> _WORK ITEM_:
Your answer must be the exact lines from the one holding "How do I perform: Select" through the end of the entries, with no pictures.

Saved entries:
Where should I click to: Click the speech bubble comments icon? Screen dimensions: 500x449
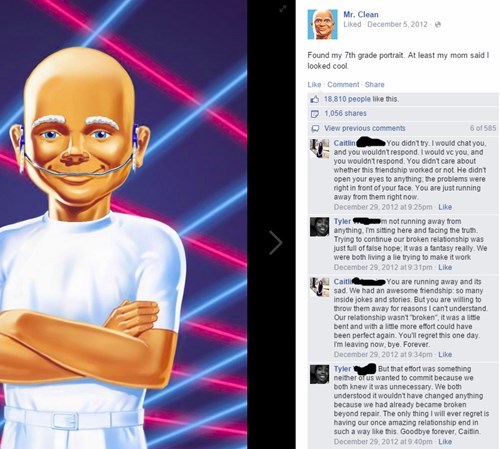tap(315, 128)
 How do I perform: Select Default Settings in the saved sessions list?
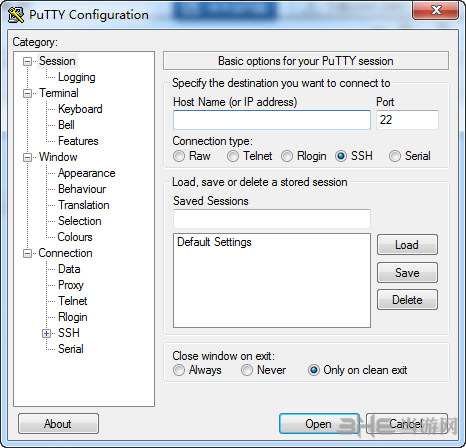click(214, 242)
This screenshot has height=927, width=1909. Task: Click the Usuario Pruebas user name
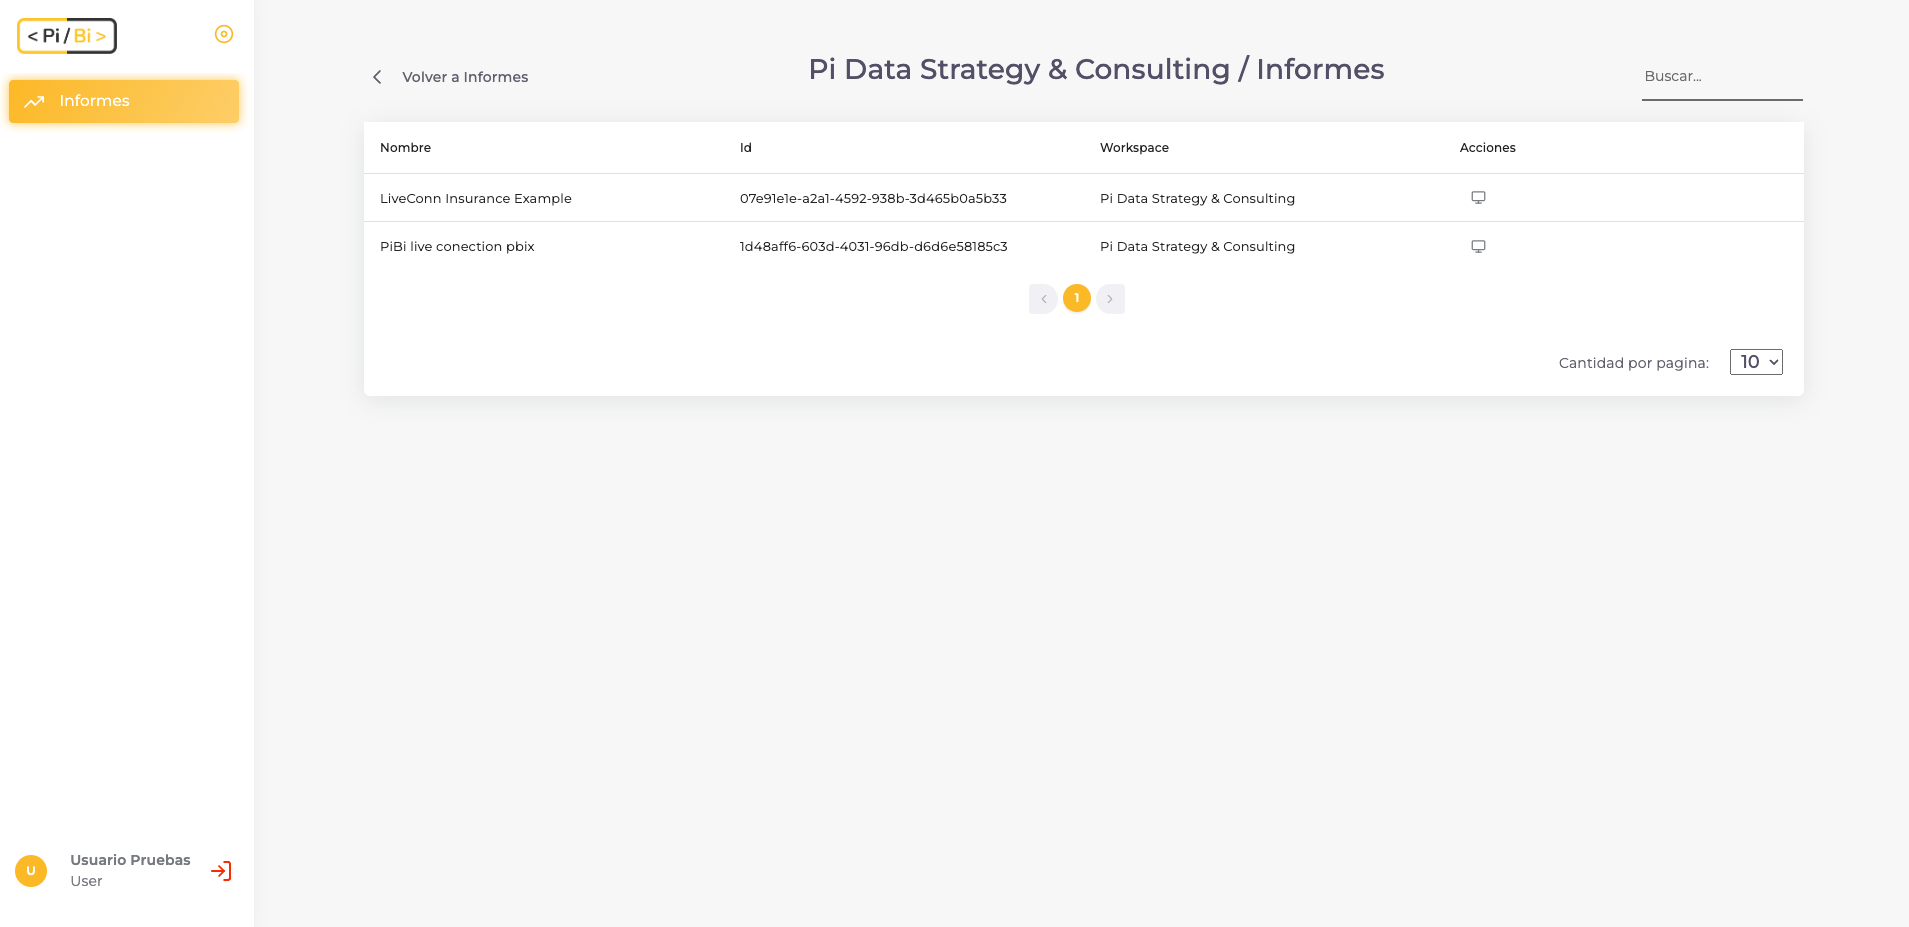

> _ANSWER_:
 How do I perform: Select Default Settings in the saved sessions list?
click(214, 242)
This screenshot has height=927, width=1909. Task: Click the Usuario Pruebas user name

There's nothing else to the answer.